Sebagai orang tua, kita dapat mewujudkan perhatian pada anak tersebut melalui pemberian hadiah seperti contohnya ketika buah hati terampil menggunakan alat makan maka kita orang tua harus jeli, bagaimana bisa menempatkan posisi buah hati sebagai anggota baru dalam meja makan. Target yang diharapkan dalam pembelajaran ini adalah melatih kemandirian atau menumbuhkan rasa percaya diri bagi buah hati kita.
Dalam kondisi yang serba terampil dan mulai adanya kekritisan pada fokus perhatiannya inilah kita sebagai orang tua mulai memberikan batasan yang konsisten berupa hal yang dapat dilakukan dan tidak boleh dilakukan. Kebutuhan anak yang utama adalah pujian pendampingan dan perhatian dimana semua kebutuhan itulah yang nantinya dapat diterapkan ketika berhubungan sosial dengan orang lain. Seorang anak tidak akan mengetahui perilaku sesuai dengan kelompok sosial dan memiliki sumber motivasi untuk mendorongnya berbuat sesuka hati.
Dalam hal ini jelas awalnya jalan sosial diperoleh dalam lingkungan keluarga anak belajar dari orang tua, saudara kandung dan anggota keluarga yang lain apa yang dianggap benar dan salah dalam hubungan bagi perilaku yang salah dan dari penerimaan sosial atau penghargaan bagi perilaku yang benar, seorang anak akan memperoleh motivasi yang diperlukan untuk mengikuti standar perilaku yang diterapkan anggota keluarga.

**DATA YANG DIBERIKAN**
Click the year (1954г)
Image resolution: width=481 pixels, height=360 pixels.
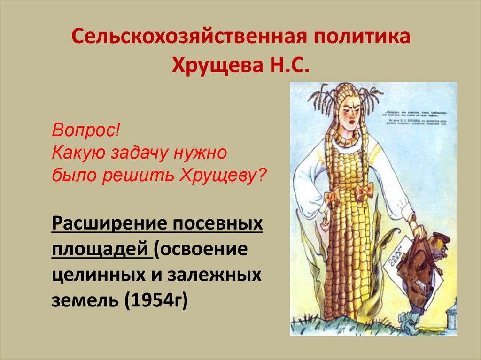(155, 299)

**TUGAS DIKERJAKAN**
Salin seluruh kutipan teks tentang perhatian orang tua kepada anak sama persis tanpa mengubah satu kata pun. Data ini berasal dari sumber lain.

**JAWABAN TERTULIS**
Sebagai orang tua, kita dapat mewujudkan perhatian pada anak tersebut melalui pemberian hadiah seperti contohnya ketika buah hati terampil menggunakan alat makan maka kita orang tua harus jeli, bagaimana bisa menempatkan posisi buah hati sebagai anggota baru dalam meja makan. Target yang diharapkan dalam pembelajaran ini adalah melatih kemandirian atau menumbuhkan rasa percaya diri bagi buah hati kita.
Dalam kondisi yang serba terampil dan mulai adanya kekritisan pada fokus perhatiannya inilah kita sebagai orang tua mulai memberikan batasan yang konsisten berupa hal yang dapat dilakukan dan tidak boleh dilakukan. Kebutuhan anak yang utama adalah pujian pendampingan dan perhatian dimana semua kebutuhan itulah yang nantinya dapat diterapkan ketika berhubungan sosial dengan orang lain. Seorang anak tidak akan mengetahui perilaku sesuai dengan kelompok sosial dan memiliki sumber motivasi untuk mendorongnya berbuat sesuka hati.
Dalam hal ini jelas awalnya jalan sosial diperoleh dalam lingkungan keluarga anak belajar dari orang tua, saudara kandung dan anggota keluarga yang lain apa yang dianggap benar dan salah dalam hubungan bagi perilaku yang salah dan dari penerimaan sosial atau penghargaan bagi perilaku yang benar, seorang anak akan memperoleh motivasi yang diperlukan untuk mengikuti standar perilaku yang diterapkan anggota keluarga.